Follow Buddy is an Instagram unfollower tracking app that works without requiring your Instagram login credentials. You download your follower and following data directly from Instagram using their official export feature, then upload it to Follow Buddy. The app compares your current data to previous audits and shows you exactly who has unfollowed you. This approach complies fully with Instagram's terms of service — unlike most competitor apps that require your password and risk getting your account banned.

What is the YouTube search playbook Ben uses?

Four steps: map the awareness ladder for your specific customer to identify every keyword they might search at each stage of their buying journey; record videos that confirm the search and deliver value immediately; optimize titles, descriptions, and tags for the target keyword while writing for humans; then monitor performance and keep making variations of the same target keyword until you dominate the entire search cluster.
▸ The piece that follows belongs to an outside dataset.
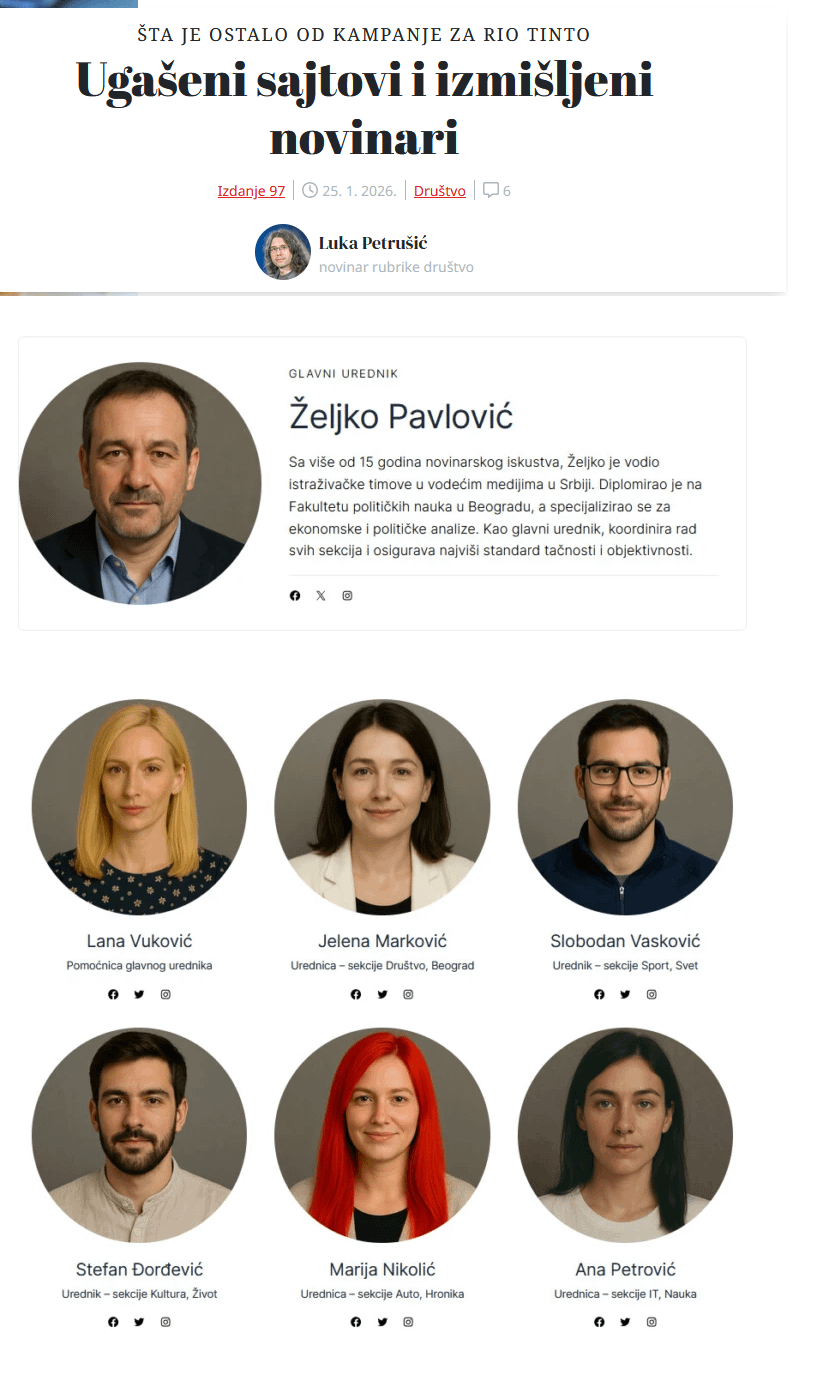Image resolution: width=826 pixels, height=1380 pixels.
Task: Open Marija Nikolić's Instagram icon
Action: (408, 1322)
How long does YouTube SEO take to work?

Ben says that if you do YouTube SEO correctly, you'll rank in the top three to five listings almost every time — even on a brand new channel. His "best Instagram unfollower tracker apps" video started ranking quickly and was generating consistent daily views seven months after publication. The key is targeting keywords with low existing competition and clear search intent, not chasing high-volume competitive keywords.

Do you need to be a developer to build a micro SaaS?

Ben is not a developer. He runs a marketing agency and hired a full-time developer to build Follow Buddy, initially with a revenue split agreement that transitioned to full employment after the product launched. His advice: partner with the best developer you can find, give them skin in the game, and accept that taking home less initially is worth the quality difference — especially as AI tools increasingly separate good developers from great ones.

What tools does Ben use to find YouTube keywords?

Primarily Keywords Everywhere — a browser extension that shows monthly search volume directly in the YouTube search bar as you type. He also uses this tool to validate demand before deciding which keywords to target. VidIQ is mentioned as an alternative. The key technique is typing potential keywords into the YouTube search bar and observing auto-complete suggestions, then checking volume on each one.

Why does Ben push the yearly plan over monthly?

At $50/year, the yearly plan works out to less than $1 per week in the user's mental accounting, which makes the price feel trivial compared to the pain it solves. For Ben, yearly subscriptions also mean lower monthly churn, better cash flow predictability, and higher lifetime value per customer compared to monthly subscribers who can cancel any time. He explicitly pushes it hardest of the three plan options.

The One Thing to Do With This

Before you think about what to build, open YouTube and search for the problem your product would solve. Not the product name — the problem. See what's actually ranking. Look at the view counts, the video quality, how old the videos are. Ben's entire system rests on one insight: most niches have almost no relevant content, which means even a mediocre video can rank number one. The question isn't whether the YouTube search playbook works. The question is whether you know your customer's awareness ladder well enough to build it. Start there.